*EXERCISE DETAILS*: Below are some records. Return exactly their lines from the one containing "The image size is (1024, 445)." through the one containing "Where should I", and drop the pictures.

*SUPPLIED INFORMATION*:
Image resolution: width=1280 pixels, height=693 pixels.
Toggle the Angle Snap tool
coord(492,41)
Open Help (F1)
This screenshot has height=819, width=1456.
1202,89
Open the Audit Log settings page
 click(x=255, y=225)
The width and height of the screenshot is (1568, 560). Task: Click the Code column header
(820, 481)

--

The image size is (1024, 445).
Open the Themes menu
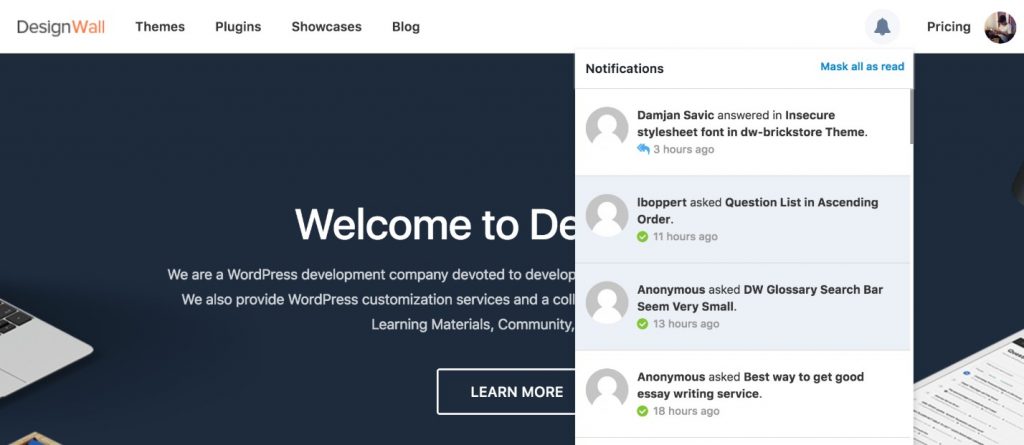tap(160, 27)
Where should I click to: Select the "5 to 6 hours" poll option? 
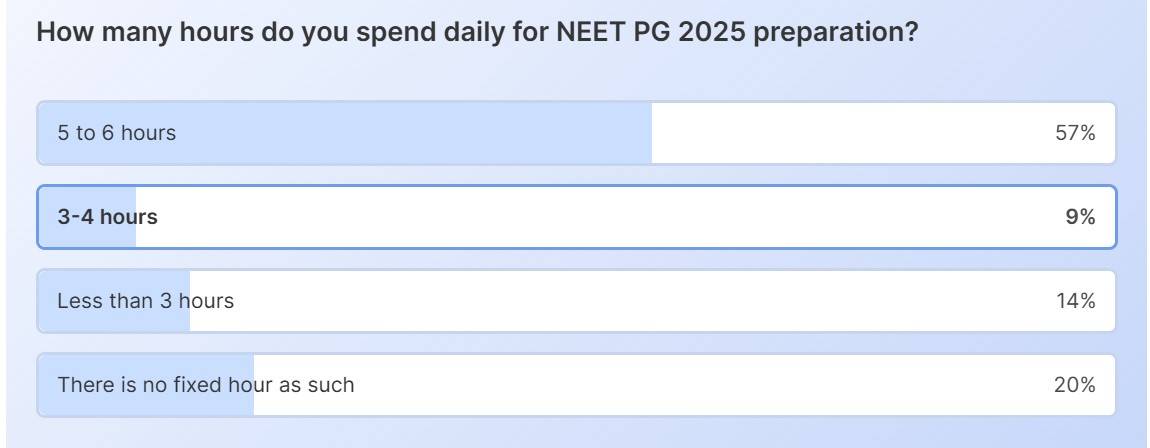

*OUTPUT OF THE TASK*:
The image size is (1024, 445).
Open the Themes menu
tap(160, 27)
Where should I click to: Select the "5 to 6 hours" poll option? 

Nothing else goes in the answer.